Auch Bundesumweltminister Carsten Schneider (SPD) hatte zuvor betont: "So kann der Text nicht bleiben. Wir brauchen mehr konkrete
Fortschritte für den Klimaschutz." Die brasilianische Präsidentschaft hatte in der Nacht auf Freitag einen neuen Entwurf für eine
Abschlusserklärung vorgelegt.
Das als "Mutirão" ("kollektive Anstrengung") bezeichnete Papier enthielt weder den geforderten Fahrplan noch erwähnt es fossile Energien überhaupt.
Entwurf "schlicht inakzeptabel"
Oxfam-Experte Jan Kowalzig nannte den Entwurf "schlicht inakzeptabel". Jetzt müsse Europa im Bündnis mit den lateinamerikanischen Ländern und den kleinen Inselstaaten "den Erfolg noch retten", sagte der Klima-Experte dem Evangelischen Pressedienst (epd). Dafür müsse die EU China gewinnen und die Gruppe der arabischen Länder isolieren, sodass sie nicht mehr im Weg stehen könnten.
Bei den Klimakonferenzen werden die Entscheidungen nach dem Konsensprinzip getroffen. Damit reicht das Veto eines Landes, um
einen Beschluss zu verhindern. Vor allem das Öl-Exportland Saudi-Arabien, aber auch Russland wehren sich gegen ambitionierte
Beschlüsse.
Kolumbien fordert einen konkreten Zeitplan
Rund 30 Staaten, zu denen auch Staaten wie Kolumbien, Honduras und der pazifische Inselstaat Palau gehören, forderten die brasilianische
COP-Präsidentschaft in einem Brief auf, einen überarbeiteten Vorschlag vorzulegen, "der die Ansichten der Mehrheit widerspiegelt
und dem Prozess wieder Balance, Ambition und Glaubwürdigkeit verleiht".
Die kolumbianische Umweltministerin Irene Vélez Torres forderte einen konkreten Zeitplan. "Wir müssen diese COP mit einer globalen
Roadmap verlassen, die unsere gemeinsamen Anstrengungen zum Ausstieg aus fossilen Brennstoffen nicht nur symbolisch, sondern konkret
leitet", sagte sie.

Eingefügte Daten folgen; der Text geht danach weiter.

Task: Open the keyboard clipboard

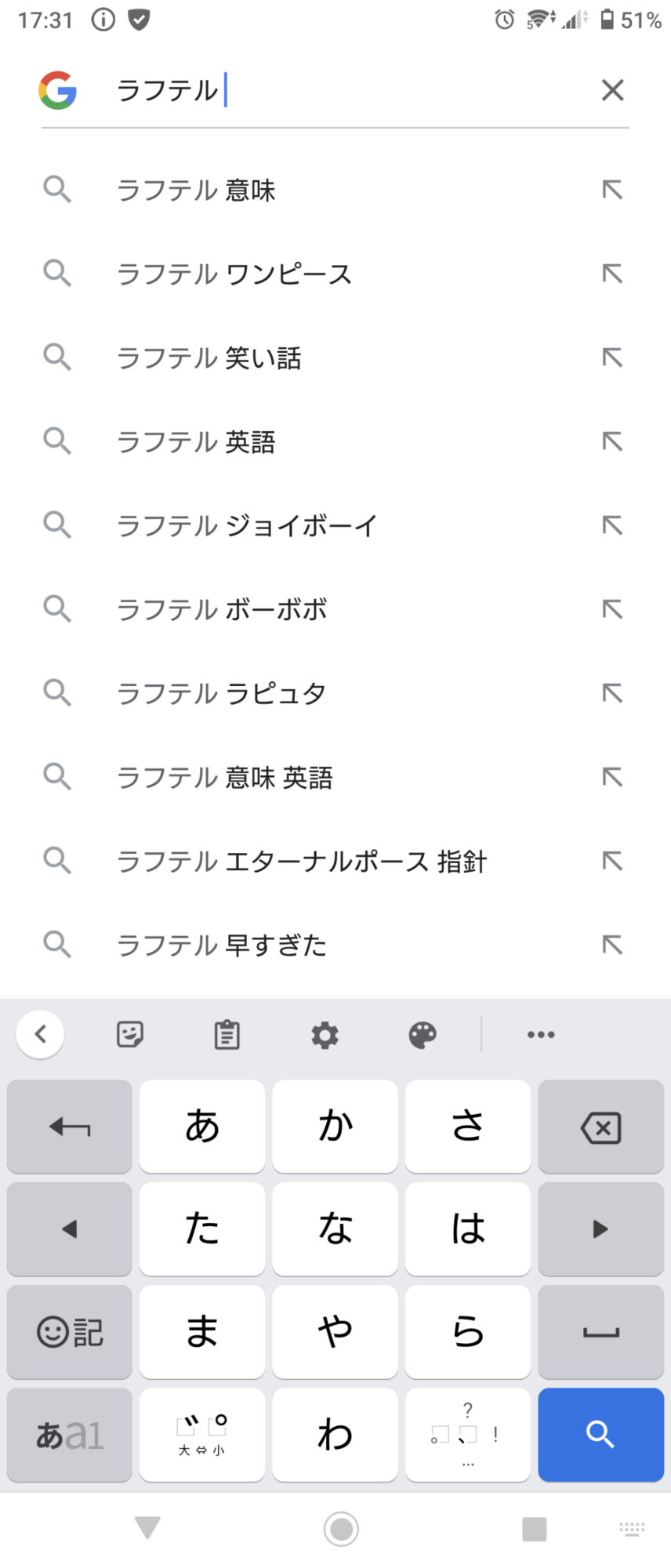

Ralph Regenvanu, Klimaminister des pazifischen Inselstaats Vanuatu, mahnte: "Wir brauchen eine Gruppe von Staaten,
die das möglich macht."
Zweites Streitthema: Finanzierung für Anpassungsmaßnahmen
In dem neuen Entwurf für die Abschlusserklärung wurde auch zu Bemühungen aufgerufen, die Hilfe bei der Anpassung an den Klimawandel
für Entwicklungsländer ausgehend von dem Niveau von 2025 bis 2030 zu verdreifachen. Die Klima-Expertin von "Brot für die Welt", Sabine
Minninger, bezeichnete die Passage als "Mogelpackung, die weit an den Bedarfen der ärmsten Staaten vorbeigeht". Denn die Finanzierung auf
dem Niveau von 2025 sei bisher nicht bekannt - und schon 2023 hätten die reichen Länder mit nur 26 Milliarden US-Dollar viel zu wenig
gezahlt.
Die ärmeren Länder fordern 120 Milliarden US-Dollar (103 Milliarden Euro) jährlich bis 2030. Hoekstra machte in seiner Rede vor den Verhandlern deutlich: Wenn die Staatengemeinschaft sich für einen stärkeren Klimaschutz einsetze, "dann können Sie von der EU erwarten, dass sie bei der Finanzierung von Anpassung über ihre Komfortzone hinausgeht".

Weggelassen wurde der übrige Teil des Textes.